The U.S. Bureau of Labor Statistics reports that 30 percent of unskilled workers in this country are indeed illiterate.
But lazy? Not at all.
Although the U.S. Chamber of Commerce predicted in 1978 that a 32-hour, four-day workweek would replace the 40-hour, five-day workweek, the country was edging toward a 60-hour workweek by 1990.
Americans not only work more hours, they have shorter vacations than almost everyone else in the world -- although usually not by choice.
"We found that in the period from 1969 to 1989, the average person worked 158 hours more a year and at the same time paid vacations decreased," said economist Laura Leete-Guy.
She and Juliet B. Schor wrote "The Great American Time Squeeze: Trends in Work and Leisure, 1969-1989," a study done for the Economic Policy Institute in Washington. Their research shows that paid vacations, including holidays, sick leave and personal days, declined to an average of 16.1 days in 1989 from 16.4 days in 1969.
"From 1981 to 1989, there was a decrease of 3.7 vacation days, compared to an increase of 3.4 days from 1969 to 1981," said Ms. Leete-Guy, assistant professor of economics at Case Western Reserve University in Cleveland. "Time off for U.S. workers fell 15 percent in the 1980s, a striking reversal of 30 years of progress."
Paid vacations for American workers are "in sharp contrast to Western Europe, where workers average four to six weeks paid vacation," she said. In France, for instance, where workers are known to "disappear" for the entire month of August, legal minimum vacation is five weeks plus nine to 10 paid holidays.
Five weeks also is the legal minimum for Denmark, Finland and Sweden, where some employers often give as much as eight weeks off, the study shows.
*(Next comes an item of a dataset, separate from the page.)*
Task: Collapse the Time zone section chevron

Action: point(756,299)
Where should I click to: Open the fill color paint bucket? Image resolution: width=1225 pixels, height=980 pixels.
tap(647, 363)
The economist expects vacation time for U.S. workers to continue to decrease. "Even the meager two weeks U.S. workers now have is in jeopardy, despite the fact that studies show the more rested workers are, the more productive, motivated and efficient they are," said Ms. Leete-Guy.
"There is no strong central labor union in the United States, as in many European countries, to negotiate vacations for workers. What we've seen in the past is that increased time off has come at the behest of labor unions. Workers won't get more vacation without fighting."
But a management consultant says that if workers wanted longer vacations, they'd get them, with or without unions.
"Companies do what they must do in order to be competitive and attract the best workers," said Sam Bernstein, partner in Hewitt Associates, an international benefits consulting firm based in Lincolnshire, Ill., a Chicago suburb. "And vacations are not a top priority."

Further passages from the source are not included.